I want to tell them that what they’re making right now is called a memory and that the rarest and sweetest ones come from childhood. I want to say: remember how the 9 am breeze feels on your ankles and how the blades of grass are jade-colored. 


Even more so, I want to tell them to remember how it feels to be watched, to be as loved as they are in this moment. Forgive me this sentimentality–you can’t spend 10 months with seventy 10-year-olds and not feel something. 


May Day was blessed with ideal weather, balmy, dusk spring temperatures, and no major mishaps. 


The fourth graders were jangly with excitement and nerves. 


…and many extra Bobby pins for the girls’ flower headpieces were distributed liberally.    


At this age, remember, you are standing on the cusps of many changes. Physical, psychological, emotional, maybe familial, intellectual… not to mention hormonal.

It’s around this time a child gains a bigger sense of the scope of the monumental bigness of life, and that can be more than a little scary. It’s downright terrifying, actually.

When I get frustrated (and I have, many times) I have to remind myself of how brave they’re being. It helps with correcting my perspective and reactivates my empathy.

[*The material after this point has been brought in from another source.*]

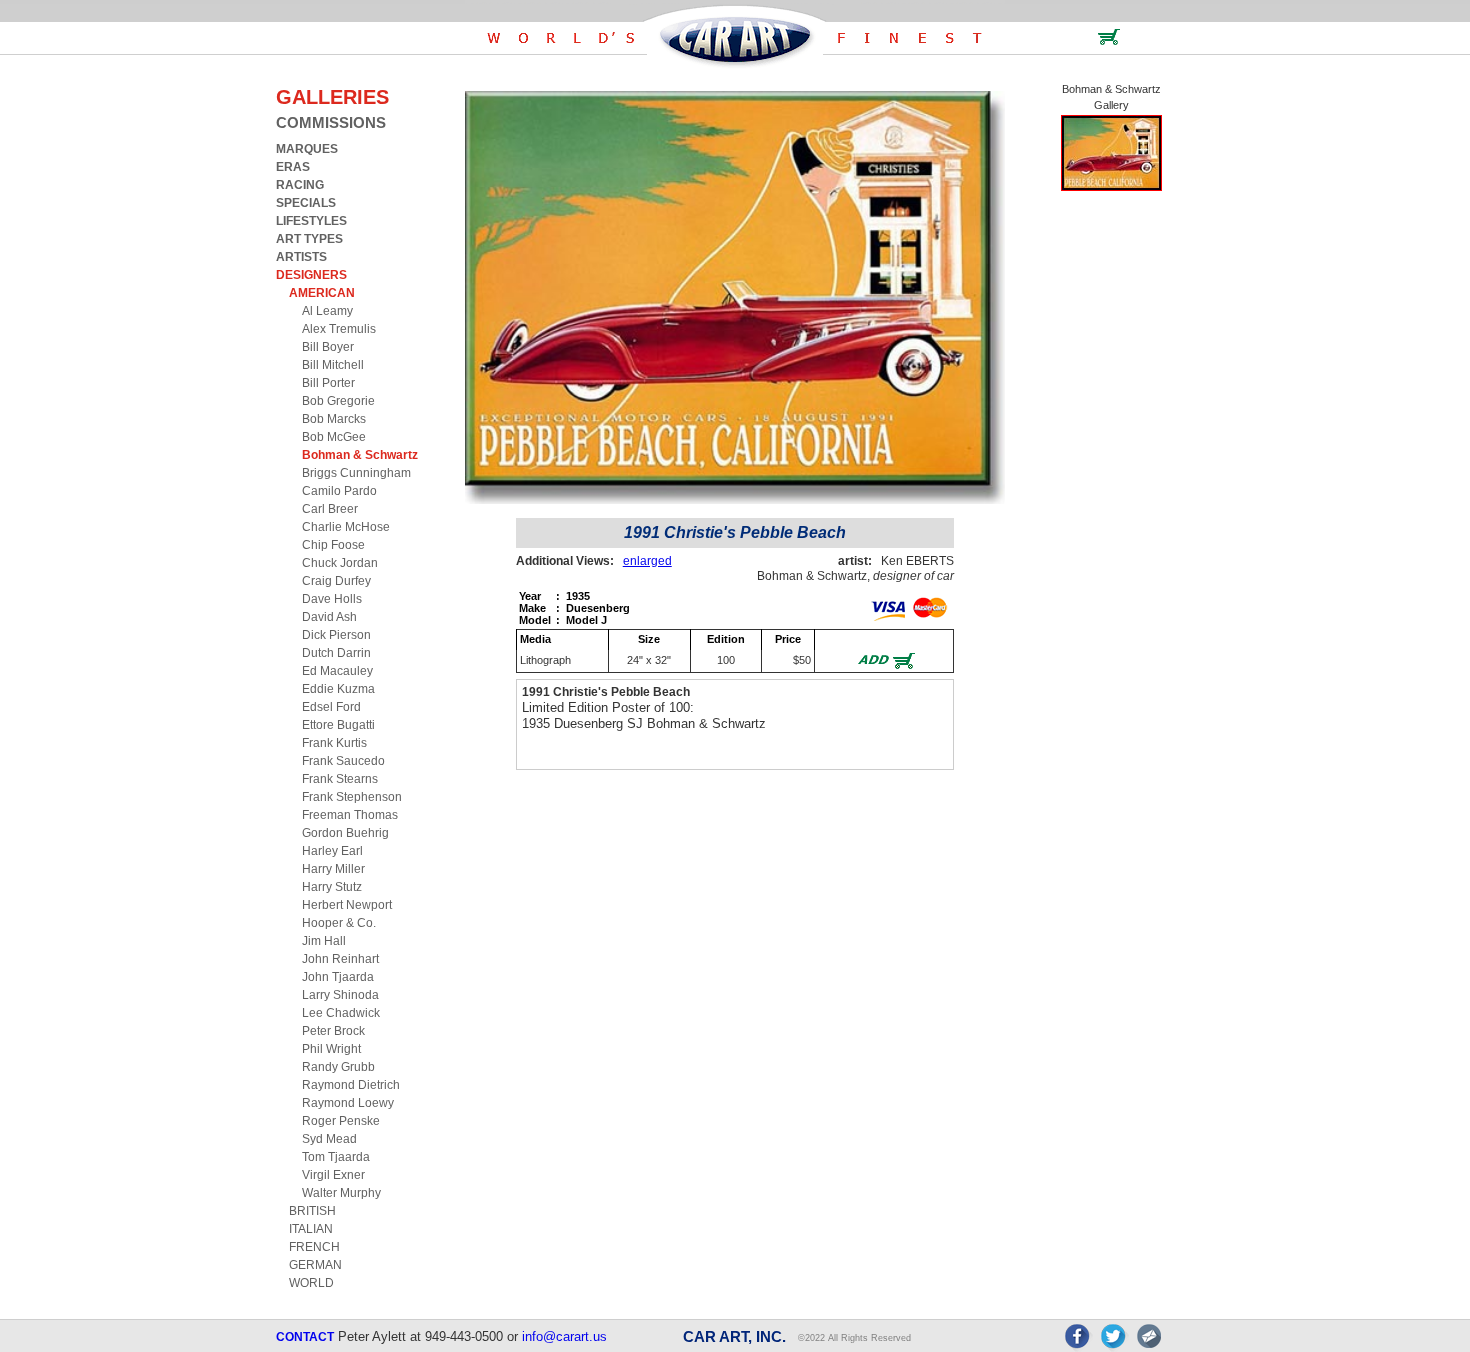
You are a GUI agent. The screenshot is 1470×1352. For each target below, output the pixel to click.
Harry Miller (333, 869)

You’re old enough to have gotten a couple of scars on the outside as well as the inside but there is still innocence, a sweetness, to the way you pedestal your hopes and believe in the cores of goodness in everything, everyone.


It’s one week later…


…and we’ve just completed this year’s 4th Grade Crossing. After parent photos, we herd our students into classrooms and student bathrooms and even my office. They’ve shed their pristine whites for bikinis and bathing trunks.


Now, all five of us—Chandler Buggage, April Cosgrave, Anna Frame, Susan Pace, and myself—are standing outside and waving goodbye to them—sardined-in on the bus, grins cracking, sun-screened faces pressing against the school bus glass so that they look a little like cute ghost children. They’re being spirited away to a parent-sponsored pool party and to an afternoon already pregnant with their laughter.

Godspeed, kiddos. Please don’t drown.